Each sweatshirt comes with a complimentary white wooden and gold hanger — it’s her way of “framing” the pieces, and also a reminder to treat our clothes well. Giving back is something Hamilton hopes will be inherent to her brand. She’s already created three prints for breast cancer and wildlife charities, donating 50pc of the proceeds from each artwork.
The pop-up shop, which is running at the Powerscourt Town Centre until June 30, showcases both Hamilton’s art and clothing. Besides the aesthetics, Hamilton is very proud of the fit and cut of the sweatshirts, saying they cover and expose in all the right places. “The sweatshirts are a great length, providing coverage around the bum, but I’ve been very specific about the fit of the cuffs and length of sleeves, because I think a woman’s wrist is one of the sexiest parts of her body.”
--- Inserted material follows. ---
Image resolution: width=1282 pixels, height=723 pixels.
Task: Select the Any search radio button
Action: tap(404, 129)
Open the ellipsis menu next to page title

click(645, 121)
Hamilton may credit her followers with building the Audrey Hamilton brand, but it’s her family who she says laid the foundations. Her lighting engineer father; advertising PR mother, herself a talented oil painter and creative writer; and creative sister and brother, set the tone for an upbringing of making and doing. “We were always encouraged to draw and paint, to go to art classes and to just enjoy being creative.” Her husband too, who now works full-time on the brand, is her greatest supporter. “I couldn’t have done any of this without him.”
Hamilton is a poster woman for self-belief; for picking yourself up, dusting yourself off and making things happen.